§ TASK STATEMENT
Tally the lines of the material that contain the string "sidebar", counting only matches in the same case, and reply with the number alone.

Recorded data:
--*--

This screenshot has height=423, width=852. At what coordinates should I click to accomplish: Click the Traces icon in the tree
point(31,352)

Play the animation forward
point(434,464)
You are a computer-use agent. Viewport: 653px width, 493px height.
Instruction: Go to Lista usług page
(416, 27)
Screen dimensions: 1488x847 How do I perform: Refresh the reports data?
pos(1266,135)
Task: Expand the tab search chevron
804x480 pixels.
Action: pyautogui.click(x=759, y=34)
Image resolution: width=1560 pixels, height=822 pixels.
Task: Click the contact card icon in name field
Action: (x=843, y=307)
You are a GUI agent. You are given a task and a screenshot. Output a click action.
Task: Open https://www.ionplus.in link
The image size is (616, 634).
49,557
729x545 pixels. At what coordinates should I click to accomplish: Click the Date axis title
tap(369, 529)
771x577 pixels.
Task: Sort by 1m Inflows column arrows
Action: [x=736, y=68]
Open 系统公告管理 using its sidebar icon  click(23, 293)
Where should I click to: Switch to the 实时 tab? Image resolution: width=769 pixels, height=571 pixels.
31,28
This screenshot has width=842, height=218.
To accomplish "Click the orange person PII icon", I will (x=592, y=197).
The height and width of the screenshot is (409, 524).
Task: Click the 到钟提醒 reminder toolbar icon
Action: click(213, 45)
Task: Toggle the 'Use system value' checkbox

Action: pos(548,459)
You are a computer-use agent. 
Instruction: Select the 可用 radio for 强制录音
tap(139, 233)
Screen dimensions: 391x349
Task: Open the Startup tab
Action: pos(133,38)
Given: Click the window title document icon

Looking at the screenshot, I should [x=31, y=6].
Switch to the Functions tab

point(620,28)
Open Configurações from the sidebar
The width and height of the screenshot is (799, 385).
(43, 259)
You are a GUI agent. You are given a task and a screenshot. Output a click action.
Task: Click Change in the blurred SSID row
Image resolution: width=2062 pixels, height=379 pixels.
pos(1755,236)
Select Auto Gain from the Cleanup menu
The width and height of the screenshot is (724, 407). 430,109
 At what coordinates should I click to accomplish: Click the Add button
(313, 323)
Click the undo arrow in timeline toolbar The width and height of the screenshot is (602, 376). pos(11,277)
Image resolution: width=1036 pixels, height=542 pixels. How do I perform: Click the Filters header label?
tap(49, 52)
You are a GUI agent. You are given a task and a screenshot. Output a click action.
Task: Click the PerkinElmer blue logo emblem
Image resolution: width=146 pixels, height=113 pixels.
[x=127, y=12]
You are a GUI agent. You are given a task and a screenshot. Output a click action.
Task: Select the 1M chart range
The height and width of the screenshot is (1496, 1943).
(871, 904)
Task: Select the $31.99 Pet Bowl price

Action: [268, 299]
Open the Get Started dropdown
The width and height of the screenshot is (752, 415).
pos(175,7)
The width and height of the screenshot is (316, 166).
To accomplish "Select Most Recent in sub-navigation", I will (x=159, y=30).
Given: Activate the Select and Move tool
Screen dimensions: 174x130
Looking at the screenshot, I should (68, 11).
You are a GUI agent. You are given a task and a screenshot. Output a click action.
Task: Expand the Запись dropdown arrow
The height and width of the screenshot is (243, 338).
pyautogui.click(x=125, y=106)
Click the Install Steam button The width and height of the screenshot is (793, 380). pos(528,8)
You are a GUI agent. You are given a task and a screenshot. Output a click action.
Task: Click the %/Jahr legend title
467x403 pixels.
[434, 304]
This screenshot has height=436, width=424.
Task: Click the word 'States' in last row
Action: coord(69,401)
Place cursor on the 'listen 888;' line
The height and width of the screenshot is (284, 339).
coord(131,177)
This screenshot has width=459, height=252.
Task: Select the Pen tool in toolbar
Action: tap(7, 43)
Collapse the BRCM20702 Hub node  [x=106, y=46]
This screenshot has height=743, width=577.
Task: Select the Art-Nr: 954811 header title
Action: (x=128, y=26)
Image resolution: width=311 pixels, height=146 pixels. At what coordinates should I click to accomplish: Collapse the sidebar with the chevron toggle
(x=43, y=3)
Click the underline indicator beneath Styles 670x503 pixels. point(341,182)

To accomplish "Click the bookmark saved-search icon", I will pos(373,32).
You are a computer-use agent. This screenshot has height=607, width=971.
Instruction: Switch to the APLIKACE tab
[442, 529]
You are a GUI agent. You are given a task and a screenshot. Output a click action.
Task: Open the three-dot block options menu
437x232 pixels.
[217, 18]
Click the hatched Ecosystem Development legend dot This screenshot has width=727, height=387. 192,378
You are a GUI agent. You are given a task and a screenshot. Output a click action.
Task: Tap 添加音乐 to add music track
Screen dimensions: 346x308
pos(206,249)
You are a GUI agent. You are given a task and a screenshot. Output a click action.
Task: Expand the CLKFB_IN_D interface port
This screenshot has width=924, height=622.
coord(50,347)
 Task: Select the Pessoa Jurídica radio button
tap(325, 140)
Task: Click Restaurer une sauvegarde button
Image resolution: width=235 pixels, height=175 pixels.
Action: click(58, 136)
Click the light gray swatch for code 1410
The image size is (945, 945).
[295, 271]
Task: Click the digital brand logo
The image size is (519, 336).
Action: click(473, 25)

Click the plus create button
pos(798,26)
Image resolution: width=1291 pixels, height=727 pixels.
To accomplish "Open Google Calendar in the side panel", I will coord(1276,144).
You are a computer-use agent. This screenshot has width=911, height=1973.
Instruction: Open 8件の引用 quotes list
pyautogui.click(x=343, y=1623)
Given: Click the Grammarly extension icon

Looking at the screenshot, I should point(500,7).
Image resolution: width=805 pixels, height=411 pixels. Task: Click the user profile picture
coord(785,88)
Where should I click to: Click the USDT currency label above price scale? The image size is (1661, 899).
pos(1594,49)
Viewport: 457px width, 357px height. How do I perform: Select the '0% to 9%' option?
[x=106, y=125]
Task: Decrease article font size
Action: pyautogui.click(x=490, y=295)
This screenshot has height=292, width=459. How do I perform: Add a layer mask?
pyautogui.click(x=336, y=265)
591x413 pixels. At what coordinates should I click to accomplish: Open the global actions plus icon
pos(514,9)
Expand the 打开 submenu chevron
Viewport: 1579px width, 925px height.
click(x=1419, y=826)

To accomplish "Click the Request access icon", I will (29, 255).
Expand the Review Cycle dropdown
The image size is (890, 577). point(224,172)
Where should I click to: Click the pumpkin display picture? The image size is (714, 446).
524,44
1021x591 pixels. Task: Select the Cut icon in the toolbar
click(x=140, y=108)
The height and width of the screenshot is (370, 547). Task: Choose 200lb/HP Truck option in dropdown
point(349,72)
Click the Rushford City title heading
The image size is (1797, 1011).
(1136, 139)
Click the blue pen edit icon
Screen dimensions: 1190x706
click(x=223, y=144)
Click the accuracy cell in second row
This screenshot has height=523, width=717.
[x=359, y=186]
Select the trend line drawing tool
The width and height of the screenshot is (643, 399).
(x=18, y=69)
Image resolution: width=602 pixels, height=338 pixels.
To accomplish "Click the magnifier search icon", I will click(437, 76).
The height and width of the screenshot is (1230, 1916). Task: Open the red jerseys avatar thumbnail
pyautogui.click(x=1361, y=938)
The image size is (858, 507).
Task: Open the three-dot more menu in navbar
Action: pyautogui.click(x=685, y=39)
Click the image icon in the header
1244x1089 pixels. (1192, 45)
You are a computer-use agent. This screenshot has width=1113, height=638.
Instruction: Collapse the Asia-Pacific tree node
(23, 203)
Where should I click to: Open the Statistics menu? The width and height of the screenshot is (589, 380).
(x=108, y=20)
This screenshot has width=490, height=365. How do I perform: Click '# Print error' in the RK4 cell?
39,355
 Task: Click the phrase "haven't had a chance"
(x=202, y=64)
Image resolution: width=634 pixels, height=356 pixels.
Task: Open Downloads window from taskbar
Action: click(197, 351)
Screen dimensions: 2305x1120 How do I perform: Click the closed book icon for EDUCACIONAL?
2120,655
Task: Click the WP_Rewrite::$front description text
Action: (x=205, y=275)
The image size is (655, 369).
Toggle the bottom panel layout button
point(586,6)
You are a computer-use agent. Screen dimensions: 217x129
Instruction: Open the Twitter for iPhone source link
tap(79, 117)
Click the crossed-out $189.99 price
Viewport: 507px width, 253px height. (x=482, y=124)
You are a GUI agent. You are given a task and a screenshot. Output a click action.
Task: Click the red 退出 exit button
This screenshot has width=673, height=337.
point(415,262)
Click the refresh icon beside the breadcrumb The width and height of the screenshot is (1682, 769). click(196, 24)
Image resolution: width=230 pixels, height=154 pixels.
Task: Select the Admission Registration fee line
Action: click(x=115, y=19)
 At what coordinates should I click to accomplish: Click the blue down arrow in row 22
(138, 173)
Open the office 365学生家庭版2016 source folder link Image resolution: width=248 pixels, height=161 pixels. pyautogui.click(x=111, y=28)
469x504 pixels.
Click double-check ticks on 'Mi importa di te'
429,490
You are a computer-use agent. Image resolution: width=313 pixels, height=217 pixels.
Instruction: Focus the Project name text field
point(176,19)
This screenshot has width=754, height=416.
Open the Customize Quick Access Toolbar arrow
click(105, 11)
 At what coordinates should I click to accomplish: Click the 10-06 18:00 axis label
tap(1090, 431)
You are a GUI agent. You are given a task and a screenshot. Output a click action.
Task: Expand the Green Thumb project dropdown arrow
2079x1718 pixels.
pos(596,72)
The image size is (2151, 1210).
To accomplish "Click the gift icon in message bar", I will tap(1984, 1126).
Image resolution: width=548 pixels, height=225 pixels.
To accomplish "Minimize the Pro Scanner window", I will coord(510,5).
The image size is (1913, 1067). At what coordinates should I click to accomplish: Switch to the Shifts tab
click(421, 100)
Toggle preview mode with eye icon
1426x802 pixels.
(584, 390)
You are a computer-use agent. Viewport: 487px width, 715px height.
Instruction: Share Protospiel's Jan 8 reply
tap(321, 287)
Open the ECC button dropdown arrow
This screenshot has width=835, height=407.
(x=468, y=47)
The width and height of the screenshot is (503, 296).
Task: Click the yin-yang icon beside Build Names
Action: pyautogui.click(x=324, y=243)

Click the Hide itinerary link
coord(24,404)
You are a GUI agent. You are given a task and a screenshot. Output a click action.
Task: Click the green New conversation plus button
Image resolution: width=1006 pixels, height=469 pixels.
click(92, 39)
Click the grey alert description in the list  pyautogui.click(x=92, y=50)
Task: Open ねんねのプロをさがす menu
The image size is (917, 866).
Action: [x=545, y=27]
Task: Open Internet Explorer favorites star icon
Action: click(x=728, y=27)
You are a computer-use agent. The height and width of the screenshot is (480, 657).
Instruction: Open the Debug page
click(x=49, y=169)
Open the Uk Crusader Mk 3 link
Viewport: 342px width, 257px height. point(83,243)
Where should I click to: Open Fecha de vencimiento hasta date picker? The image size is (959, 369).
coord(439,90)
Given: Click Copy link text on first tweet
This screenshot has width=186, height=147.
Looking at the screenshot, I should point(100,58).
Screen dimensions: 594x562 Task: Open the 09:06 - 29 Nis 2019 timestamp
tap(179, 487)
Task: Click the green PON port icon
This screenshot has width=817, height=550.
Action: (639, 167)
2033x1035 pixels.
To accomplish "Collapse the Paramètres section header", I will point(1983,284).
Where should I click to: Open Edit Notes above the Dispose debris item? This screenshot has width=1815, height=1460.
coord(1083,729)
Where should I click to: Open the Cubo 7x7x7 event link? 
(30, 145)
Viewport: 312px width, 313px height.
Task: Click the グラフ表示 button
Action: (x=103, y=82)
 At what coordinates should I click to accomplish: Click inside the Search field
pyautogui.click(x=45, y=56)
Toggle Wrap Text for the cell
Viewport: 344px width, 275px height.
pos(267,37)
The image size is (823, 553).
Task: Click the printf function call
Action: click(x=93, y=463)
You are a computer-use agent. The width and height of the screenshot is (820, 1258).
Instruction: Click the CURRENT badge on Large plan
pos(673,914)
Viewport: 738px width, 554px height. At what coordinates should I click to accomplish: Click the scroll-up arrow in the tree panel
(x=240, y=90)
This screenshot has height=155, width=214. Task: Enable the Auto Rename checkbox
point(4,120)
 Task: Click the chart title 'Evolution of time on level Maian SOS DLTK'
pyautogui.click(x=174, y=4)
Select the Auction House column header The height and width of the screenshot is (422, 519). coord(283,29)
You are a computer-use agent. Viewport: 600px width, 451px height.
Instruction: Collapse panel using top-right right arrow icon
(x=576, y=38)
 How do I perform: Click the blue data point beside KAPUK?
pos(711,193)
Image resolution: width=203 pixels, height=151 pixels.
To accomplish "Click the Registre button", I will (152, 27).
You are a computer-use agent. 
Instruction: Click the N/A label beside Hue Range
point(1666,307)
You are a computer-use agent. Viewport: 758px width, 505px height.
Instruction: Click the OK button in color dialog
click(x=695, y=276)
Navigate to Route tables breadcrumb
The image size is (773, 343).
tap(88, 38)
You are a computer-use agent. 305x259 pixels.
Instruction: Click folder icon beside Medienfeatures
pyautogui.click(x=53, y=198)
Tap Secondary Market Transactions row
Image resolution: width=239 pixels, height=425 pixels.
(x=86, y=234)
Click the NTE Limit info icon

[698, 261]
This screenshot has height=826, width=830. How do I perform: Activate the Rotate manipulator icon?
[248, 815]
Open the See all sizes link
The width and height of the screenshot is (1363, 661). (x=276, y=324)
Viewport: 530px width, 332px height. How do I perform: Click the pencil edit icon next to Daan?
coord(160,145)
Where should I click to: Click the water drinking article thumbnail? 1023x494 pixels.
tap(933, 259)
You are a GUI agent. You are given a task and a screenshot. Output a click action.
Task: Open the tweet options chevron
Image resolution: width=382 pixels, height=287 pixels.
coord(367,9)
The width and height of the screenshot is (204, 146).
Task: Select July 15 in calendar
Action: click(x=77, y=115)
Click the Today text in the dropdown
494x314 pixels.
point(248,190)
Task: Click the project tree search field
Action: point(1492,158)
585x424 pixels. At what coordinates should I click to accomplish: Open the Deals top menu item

--*--

§ THE COMPLETED TASK
3